It's been 50 years since July 20, 1969, when this small step for man, but giant leap for mankind was taken.

In these five decades since, the world of space exploration has changed. Franco Malerba, the first Italian astronaut, says it's a field that requires much courage.

FRANCO MALERBA
First Italian astronaut
"Truly, we don't go up there just to have fun or to experience intense emotions. We go up to do the research they have entrusted to us. In a certain sense, we are the extended arm of the experts on Earth, awaiting the results of so many years of study."

A large team of researchers and engineers monitored Apollo 11's entire operation from Earth. Armstrong, Collins and Aldrin were forever marked in history books as the first to live the adventure.

Franco Malerba says being in space allows one to live out the pages of the atlases and the greatness of Creation.

FRANCO MALERBA
First Italian astronaut
"We wonder, 'Is there anybody down below, when the lights of the cities are turned on and there certainly are! They are so intelligent, they learned how to interpret nature, in such a way to create light when natural light is gone."

Exploring the galaxy is something truly extraordinary. Few have the opportunity to see the planet Earth from that vast perspective, when its magnitude allows one's mind to see things from another point of view.

FRANCO MALERBA
First Italian astronaut
"The view of the Earth, the view of the cosmos. The way of approaching Heaven in a certain sense like it's been interpreted by men, philosophers, by intellectuals and by the wandering Shepherd of Asia. It is a place of transition, of encounter between God and man, between the human and the divine. It is a strong experience that confirms that there is a greater force!"

It's a force that has spurred human reason to innovation and advance to achieve this giant leap for mankind.

> GIVEN INSTRUCTION A
In the Apollo 11 anniversary piece, shorten the paragraph that begins "A large team of researchers" to a single sentence that keeps its main facts.
> GIVEN INSTRUCTION B
In the entries, starting at the line containing "The height and" and ending at the last line, switch "Headless mode" to "Debug mode" and write those lines out again with everything else unchanged. Leave the pictures out.

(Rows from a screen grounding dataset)
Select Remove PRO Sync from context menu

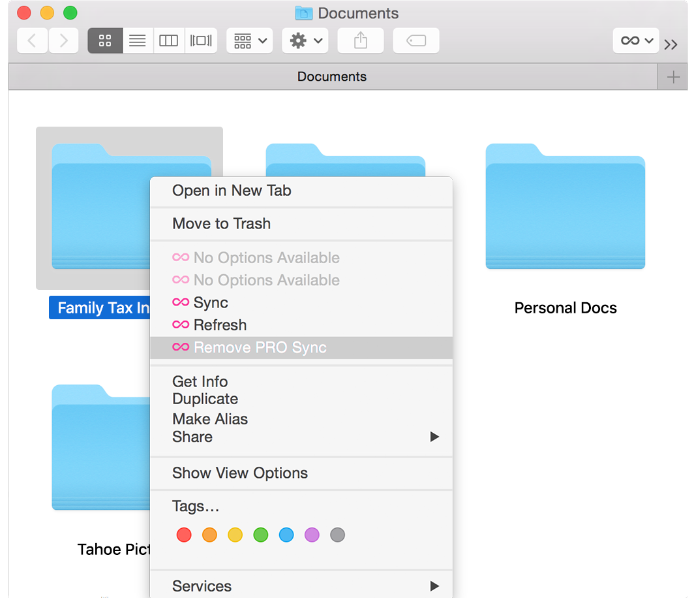[260, 347]
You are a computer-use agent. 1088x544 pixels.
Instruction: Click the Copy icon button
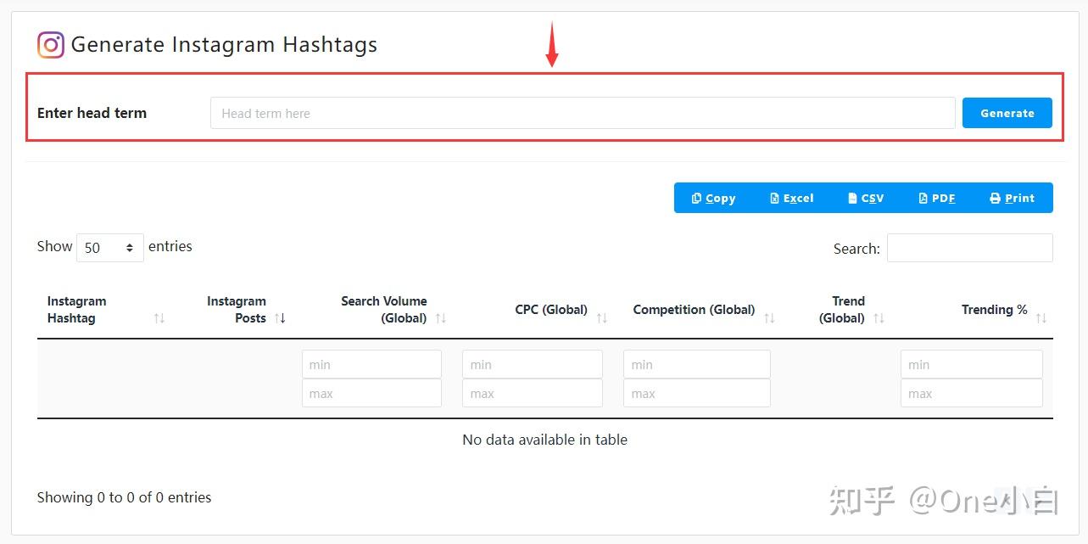(698, 198)
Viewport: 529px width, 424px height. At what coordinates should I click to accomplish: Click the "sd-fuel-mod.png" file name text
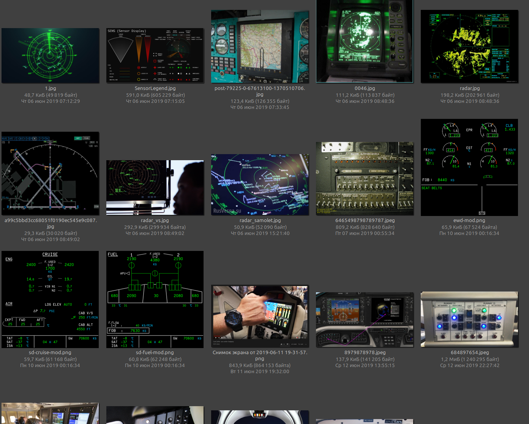tap(155, 353)

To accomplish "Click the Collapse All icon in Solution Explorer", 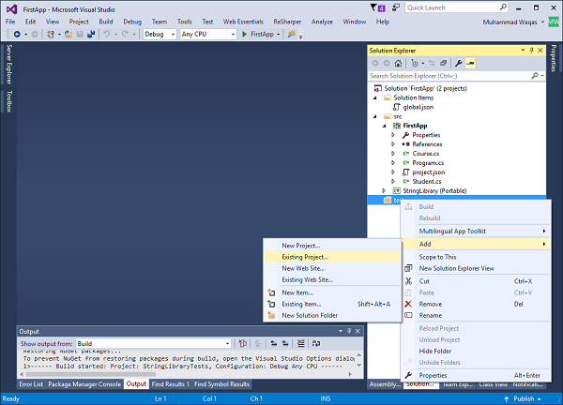I will 442,63.
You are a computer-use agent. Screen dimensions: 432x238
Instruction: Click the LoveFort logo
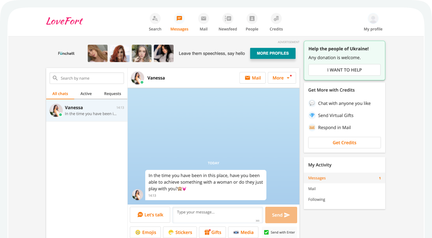(64, 21)
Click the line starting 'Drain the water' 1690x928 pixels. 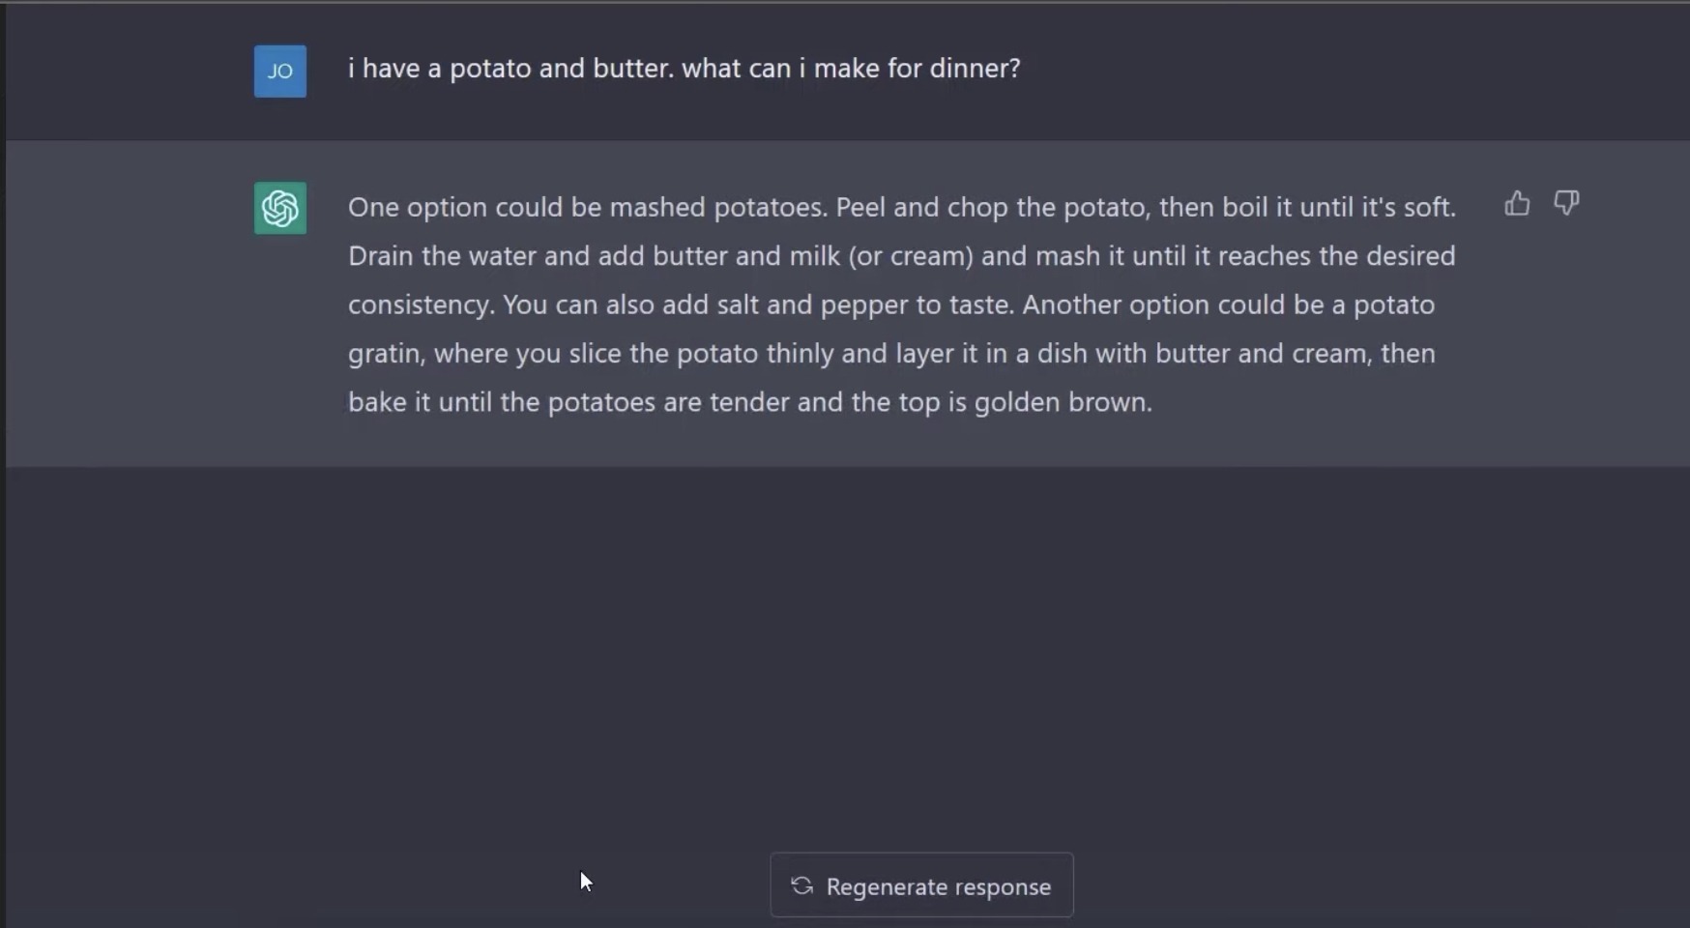(x=901, y=256)
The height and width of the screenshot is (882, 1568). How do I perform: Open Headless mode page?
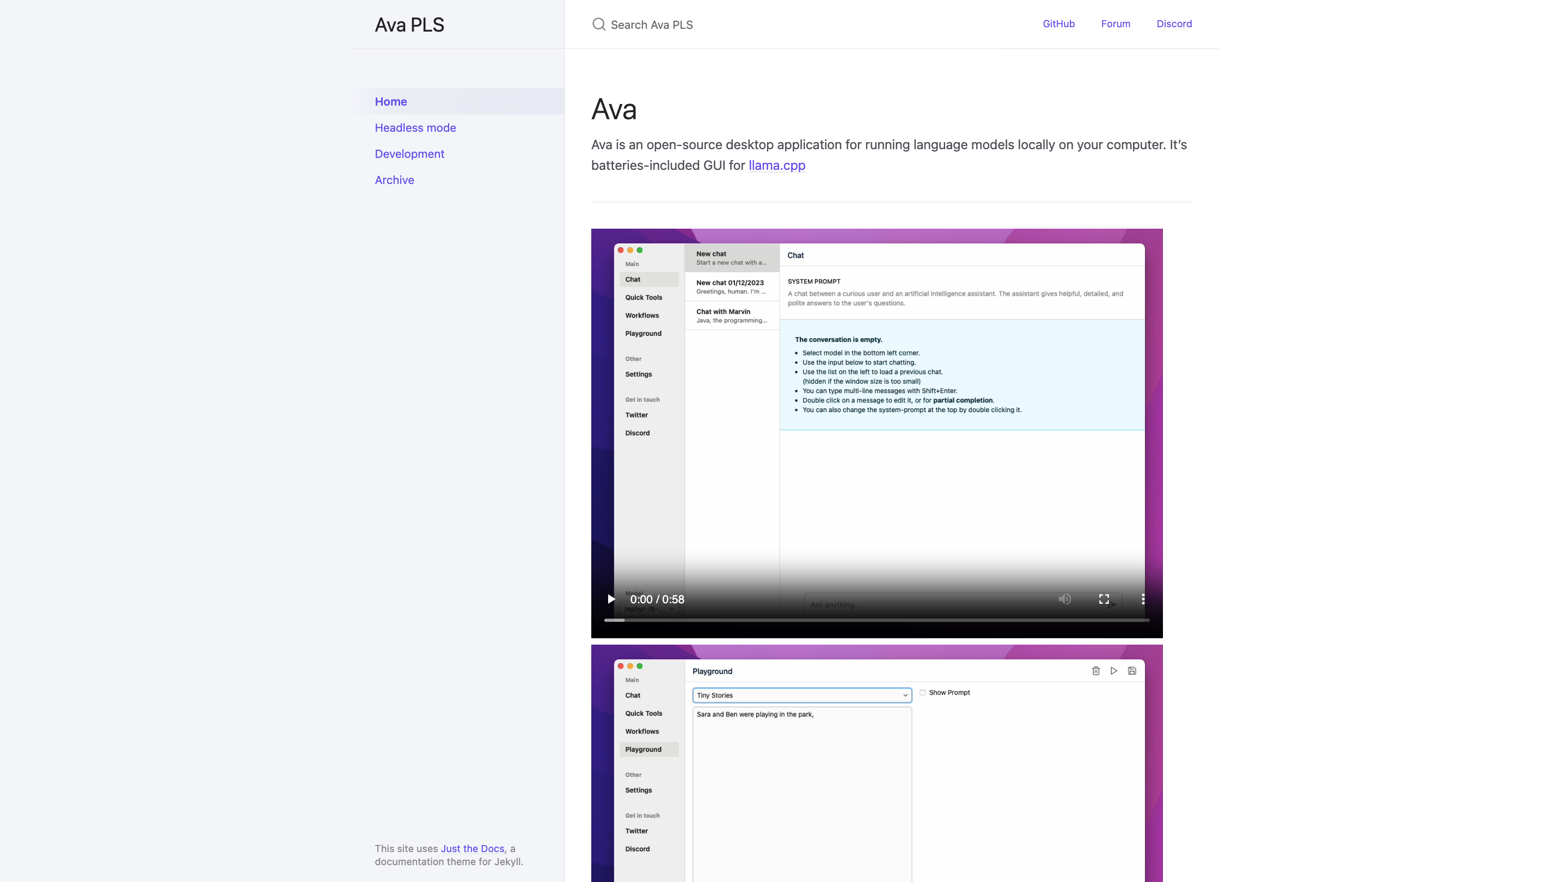415,128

> FINAL RESULT A
Researchers and engineers on Earth followed every part of Apollo 11, and history books remember Armstrong, Collins and Aldrin as the first to live that adventure.

> FINAL RESULT B
The height and width of the screenshot is (882, 1568). How do I perform: Open Debug mode page?
415,128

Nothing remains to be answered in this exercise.